Return the records in full, with every character preserved.

* * *

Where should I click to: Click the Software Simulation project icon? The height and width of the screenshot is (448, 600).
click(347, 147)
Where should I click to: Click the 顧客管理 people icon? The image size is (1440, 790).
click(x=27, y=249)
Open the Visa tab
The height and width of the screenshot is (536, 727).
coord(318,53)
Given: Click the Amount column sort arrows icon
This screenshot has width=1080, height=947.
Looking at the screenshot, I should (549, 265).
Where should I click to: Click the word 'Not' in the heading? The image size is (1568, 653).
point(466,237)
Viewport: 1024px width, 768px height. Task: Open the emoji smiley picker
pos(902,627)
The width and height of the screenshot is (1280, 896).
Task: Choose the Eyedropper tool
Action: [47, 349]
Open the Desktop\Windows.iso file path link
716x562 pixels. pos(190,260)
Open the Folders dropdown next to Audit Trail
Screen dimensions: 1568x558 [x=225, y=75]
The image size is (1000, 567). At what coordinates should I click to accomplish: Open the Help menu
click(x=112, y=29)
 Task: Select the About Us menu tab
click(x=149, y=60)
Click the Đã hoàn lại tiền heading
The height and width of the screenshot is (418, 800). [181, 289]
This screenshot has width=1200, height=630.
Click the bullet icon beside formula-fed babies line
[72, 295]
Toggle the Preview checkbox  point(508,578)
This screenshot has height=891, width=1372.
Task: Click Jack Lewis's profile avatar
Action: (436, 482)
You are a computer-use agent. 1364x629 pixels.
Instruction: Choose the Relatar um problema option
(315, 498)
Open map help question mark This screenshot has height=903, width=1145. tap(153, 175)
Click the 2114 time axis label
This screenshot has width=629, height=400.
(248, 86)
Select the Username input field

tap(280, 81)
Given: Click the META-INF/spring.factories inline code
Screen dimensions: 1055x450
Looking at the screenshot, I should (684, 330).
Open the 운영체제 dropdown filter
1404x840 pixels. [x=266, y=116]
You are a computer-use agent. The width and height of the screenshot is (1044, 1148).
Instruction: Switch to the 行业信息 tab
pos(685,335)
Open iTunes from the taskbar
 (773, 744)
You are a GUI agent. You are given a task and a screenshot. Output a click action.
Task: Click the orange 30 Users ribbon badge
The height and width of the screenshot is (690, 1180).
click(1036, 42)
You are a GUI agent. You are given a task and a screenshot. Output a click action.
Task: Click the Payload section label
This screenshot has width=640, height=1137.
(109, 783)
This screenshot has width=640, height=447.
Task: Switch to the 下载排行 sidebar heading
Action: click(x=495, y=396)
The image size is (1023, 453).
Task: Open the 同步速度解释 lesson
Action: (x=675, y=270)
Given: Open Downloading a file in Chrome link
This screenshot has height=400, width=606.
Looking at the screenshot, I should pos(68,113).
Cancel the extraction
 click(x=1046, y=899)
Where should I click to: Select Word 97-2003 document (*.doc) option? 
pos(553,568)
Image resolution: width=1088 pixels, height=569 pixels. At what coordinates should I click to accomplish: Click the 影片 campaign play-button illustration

* * *

* [Your solution]
Where should I click to: Click the Software Simulation project icon? The height and width of the screenshot is (448, 600).
click(347, 147)
Where should I click to: Click the 顧客管理 people icon? The image size is (1440, 790).
click(x=27, y=249)
Open the Visa tab
The height and width of the screenshot is (536, 727).
coord(318,53)
Given: Click the Amount column sort arrows icon
This screenshot has width=1080, height=947.
Looking at the screenshot, I should (549, 265).
Where should I click to: Click the word 'Not' in the heading? The image size is (1568, 653).
point(466,237)
Viewport: 1024px width, 768px height. Task: Open the emoji smiley picker
pos(902,627)
The width and height of the screenshot is (1280, 896).
Task: Choose the Eyedropper tool
Action: [47, 349]
Open the Desktop\Windows.iso file path link
716x562 pixels. pos(190,260)
Open the Folders dropdown next to Audit Trail
Screen dimensions: 1568x558 [x=225, y=75]
The image size is (1000, 567). At what coordinates should I click to accomplish: Open the Help menu
click(x=112, y=29)
 Task: Select the About Us menu tab
click(x=149, y=60)
Click the Đã hoàn lại tiền heading
The height and width of the screenshot is (418, 800). [181, 289]
This screenshot has width=1200, height=630.
Click the bullet icon beside formula-fed babies line
[72, 295]
Toggle the Preview checkbox  point(508,578)
This screenshot has height=891, width=1372.
Task: Click Jack Lewis's profile avatar
Action: (436, 482)
You are a computer-use agent. 1364x629 pixels.
Instruction: Choose the Relatar um problema option
(315, 498)
Open map help question mark This screenshot has height=903, width=1145. tap(153, 175)
Click the 2114 time axis label
This screenshot has width=629, height=400.
(248, 86)
Select the Username input field

tap(280, 81)
Given: Click the META-INF/spring.factories inline code
Screen dimensions: 1055x450
Looking at the screenshot, I should (684, 330).
Open the 운영체제 dropdown filter
1404x840 pixels. [x=266, y=116]
You are a computer-use agent. The width and height of the screenshot is (1044, 1148).
Instruction: Switch to the 行业信息 tab
pos(685,335)
Open iTunes from the taskbar
 (773, 744)
You are a GUI agent. You are given a task and a screenshot. Output a click action.
Task: Click the orange 30 Users ribbon badge
The height and width of the screenshot is (690, 1180).
click(1036, 42)
You are a GUI agent. You are given a task and a screenshot. Output a click action.
Task: Click the Payload section label
This screenshot has width=640, height=1137.
(109, 783)
This screenshot has width=640, height=447.
Task: Switch to the 下载排行 sidebar heading
Action: click(x=495, y=396)
The image size is (1023, 453).
Task: Open the 同步速度解释 lesson
Action: (x=675, y=270)
Given: Open Downloading a file in Chrome link
This screenshot has height=400, width=606.
Looking at the screenshot, I should pos(68,113).
Cancel the extraction
 click(x=1046, y=899)
Where should I click to: Select Word 97-2003 document (*.doc) option? 
pos(553,568)
Image resolution: width=1088 pixels, height=569 pixels. At what coordinates should I click to accomplish: Click the 影片 campaign play-button illustration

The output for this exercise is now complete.